This season Blood Brother showcase their collection for the first time at London Collections Men, and take inspiration from the nostalgic heyday of the great British holiday.
The collection is based on people taking a break. “The vision is a guy who has just finished work, is late for leaving and scrambling to leave the city for the holiday, but is still wearing his work attire, but in a more relaxed style, no tie, no belt ’. The garment that centralizes this idea and epitomizes the blue-collar man is the trench coat, this leads the story of the collection entitled Homesick.
“Inspired by writing home on a postcard, rushing to a sun trap in the city, or making the most of a long weekend camping, this collection is a dedication to those making the most of a sunny day in an often rainy ‘Blighty’” said designers Nick Biela and James Waller.
Being a British brand, for summer outerwear is of course key to this collection with functionality at the core of the designs.
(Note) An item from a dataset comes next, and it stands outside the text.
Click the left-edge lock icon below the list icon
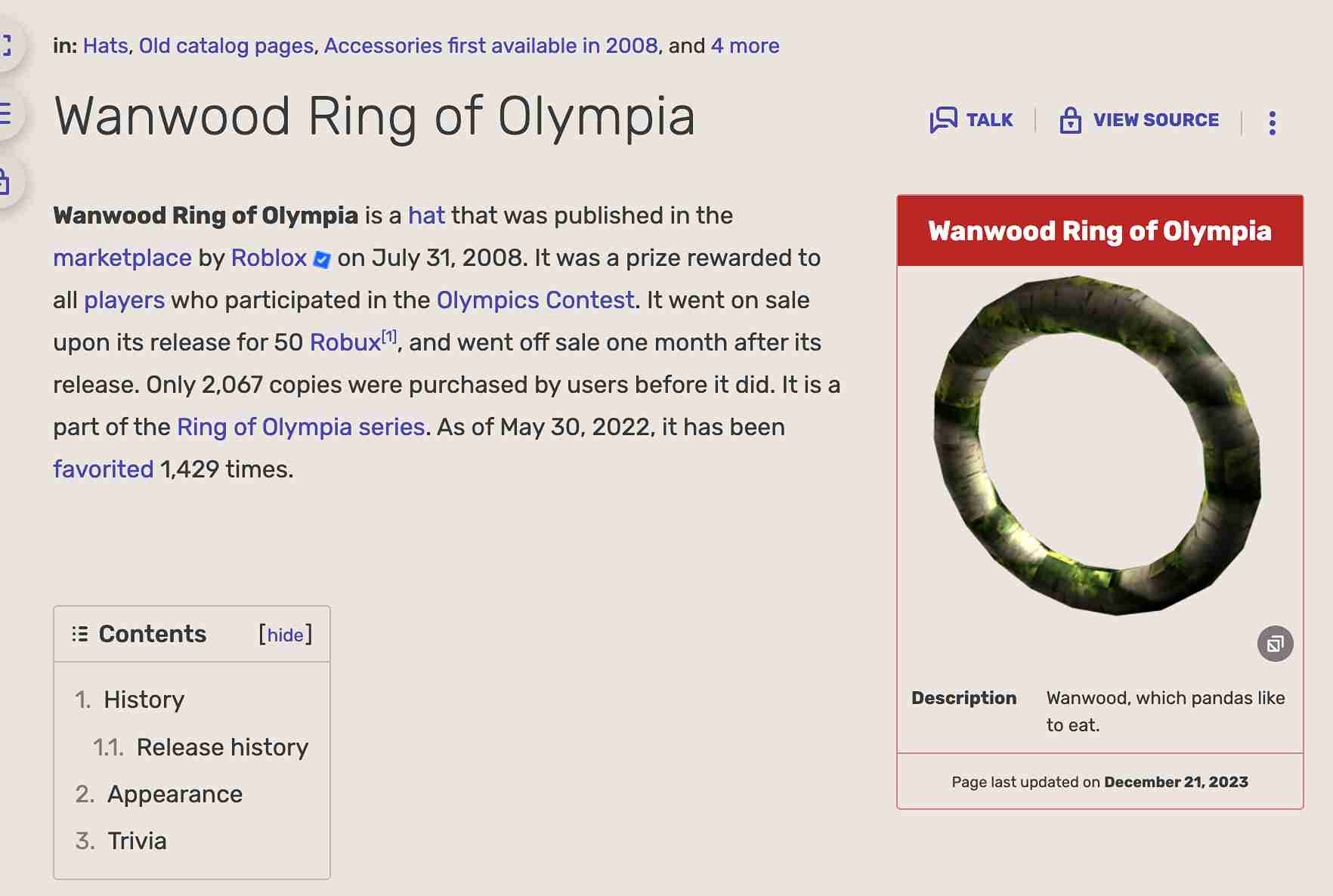 tap(5, 181)
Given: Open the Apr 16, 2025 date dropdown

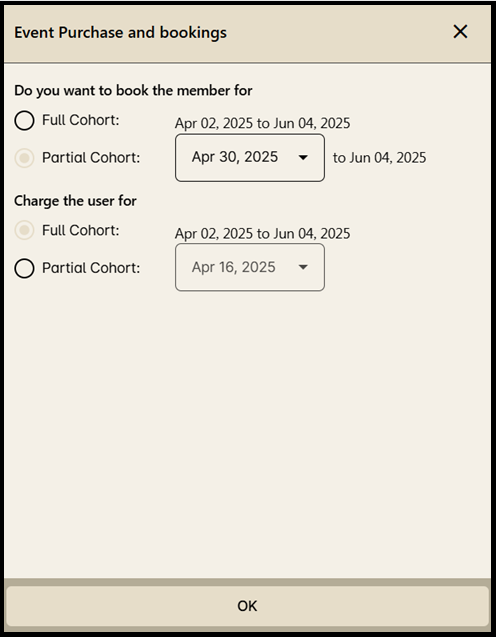Looking at the screenshot, I should pos(250,267).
Statement pieces include Blood Brother’s take on the oversized trench coats with technical construction, light for summer but with weatherproofing being a necessity.
The fisherman Gillett with multiple oversized pockets for those more hobby style retreats such as a fishing expedition are layered with a suede bomber for the hardier outdoor days.
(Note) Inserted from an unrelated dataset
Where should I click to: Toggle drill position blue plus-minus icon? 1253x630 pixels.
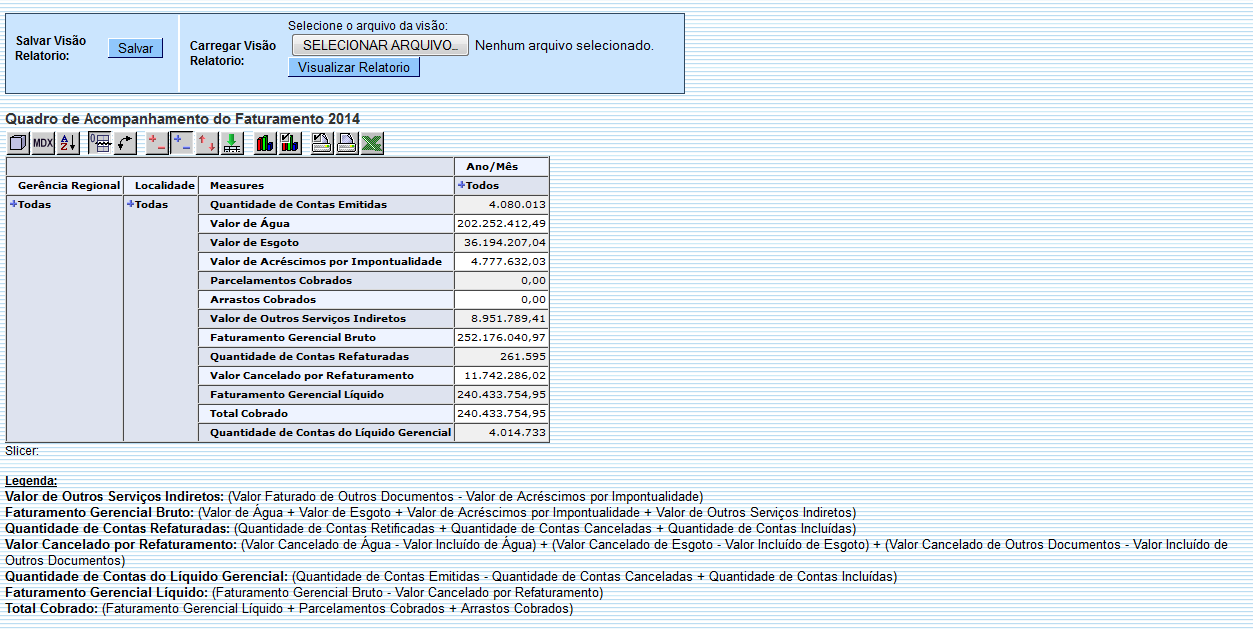pos(180,143)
The blend of blue collar fabrics such as light wool’s and pinstripe throughout the collection are fused together with more relaxed fabrics and brought together for a relaxed summer look of casual tailoring.
Summer check’s in whites and deep blues are scattered throughout the collection alongside a classic black and white pin-stirpe, seen in tailored trousers, suit jackets, zipped lightweight bombers, shorts and shirting providing a re-envisioned nod to the outdoor living.
Suit Tailoring is a seen throughout the collection and a real lens focuses on the styles of trousers designed for summer, such as a wider leg trouser worn high on the weight and drawn together at the waist and ankle with the utilitarian buckle fastening. Slim leg trousers seen in black and the summer check are a highly
Sitting along side the tailoring story are an array of shorts seen in jersey, lightweight wool and technical fabrications with weatherproofing. They are mixed with simple turtlenecks or branded t-shirting for warmer days or worn with zip through jackets in pinstripe and further layered with matching pinstripe suit jacket.
The prints, pin up girl and and deck-chair stripe’s bring a romanticism to the collection all based based on the great British holiday and real sense of nostalgia. Raw applique patches are a constant throughout the collection, with images and text forming a secondary style print.